Israel has accused North Korea of covertly supplying at least half a dozen Middle Eastern countries with nuclear technology or conventional arms.
The allegation was made on Saturday at an International Atomic Energy Agency (IAEA) meeting in Vienna, where world powers urged the North to stop reactivating its nuclear weapons program.
“The Middle East remains on the receiving end of the DPRK’s [Democratic People’s Republic of Korea] reckless activities,” Israeli delegate David Danieli told the meeting.
“At least half a dozen countries in the region ... have become eager recipients” of the North’s black market supplies of conventional arms or nuclear technology, he said — mostly “through black market and covert network channels.”
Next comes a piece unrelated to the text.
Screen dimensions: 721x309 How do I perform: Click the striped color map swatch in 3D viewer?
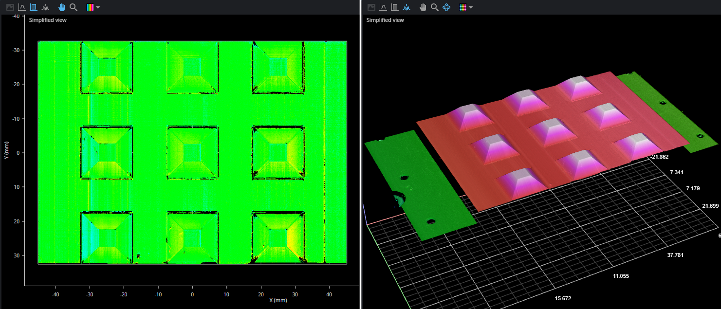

While he did not name any of the suspected countries, he appeared to be referring in part to Iran and Syria, which are both under IAEA investigation, and Libya, which scrapped its rudimentary weapons program after revealing it in 2003.
US officials have said that North Korea’s customer list for missiles or related components going back to the mid-1980s also include Egypt, the UAE and Yemen.
The Israeli accusations came a day after US chief nuclear negotiator Christopher Hill returned from North Korea where he had hoped to salvage a disarmament pact.
The North recently reversed a process to dismantle its nuclear facilities, as it agreed to do under the pact. The US State Department said on Friday that the communist nation was continuing work to restore those facilities even after Hill’s visit.
US officials and outside experts say North Korea has sold its military goods to at least 18 countries, mainly in Africa and the Middle East and in mostly covert transactions.
North Korea’s catalog has included ballistic missiles and related components, conventional weapons such as mobile rocket launchers, and nuclear technology.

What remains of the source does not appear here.